Gomes’s choice to begin with a piece that emphasizes African Americans’ exclusion from basic citizenship rights, such as due process, proved especially poignant as the show approached its end. One by one, the actors emerged from the shadows to recite a portion of Resolution 39, the 2005 measure in which the U.S. Senate apologized for having never passed anti-lynching legislation. By the time that all 18 members of the ensemble cast had stepped forward, the entire resolution had been shared, and they covered the stage from left to right, directly facing the audience. Black and white, different ages and backgrounds, each actor took responsibility for recognizing that this is a history that we all share, encouraging audience members to do the same.
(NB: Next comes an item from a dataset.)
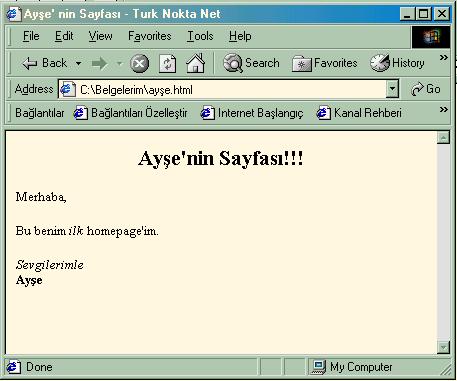
Task: Open the Favorites menu
Action: pos(150,36)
Knowing that the black rapist myth emerged only after slavery ended and black men had finally won the right to vote, I was especially struck by the challenge issued by the actors’ stance. By labeling black men “rapists,” mobs insisted that they were simply protecting white women. The charge overshadowed the real purpose of mob violence: to ensure that blacks remained terrified—and too preoccupied with basic survival—to claim full citizenship rights. This white supremacist strategy has remained popular and effective. Relentlessly labeling black and brown people “criminals” has always been a way of insisting that they are not entitled to civic inclusion. Given this history, and the many ways that it shapes the present, we must understand that serious political realities are reflected in the way that Americans feel comfortable talking about people.
It matters that many of us speak with disgust in our voices about “immigrants” who are black and brown—when all Americans are actually immigrants. It also matters that the word “criminal” has a hard time clinging to white offenders, even though crimes against the environment and crimes that have cheated thousands out of their life savings are widely publicized. The nation consistently demonizes black and brown citizens, but the stakes are becoming even higher with the growth of the prison industrial complex. As legal scholar Michelle Alexander has shown in The New Jim Crow, the privatized prison system offers incentives for creating “felons” with laws that essentially target those who are black, brown, and/or poor. However, laws addressing crimes mostly committed by whites, especially moneyed whites, ensure that they receive mild punishment and relatively little stigma. Meanwhile, the “felons” become an underclass that cannot vote and is otherwise ostracized and excluded.
The reactionary, sometimes violent politics that now coalesce around labels like “immigrant,” “criminal,” and “terrorist” resemble those justified by the earlier “black rapist” myth—especially because, when actual immigrants, criminals, and terrorists are white, they are somehow not known by those labels. Though not equivalent, the situation was similar at the last turn of the century: hysteria regarding the mythic black rapist made the documented rape of black women by white men a non-issue in mainstream discourse and public policy.
Because By Hands Unknown begins and ends its engagement with lynching by raising questions about basic rights, it urges us to think seriously about who comes to mind when we say “citizen” today.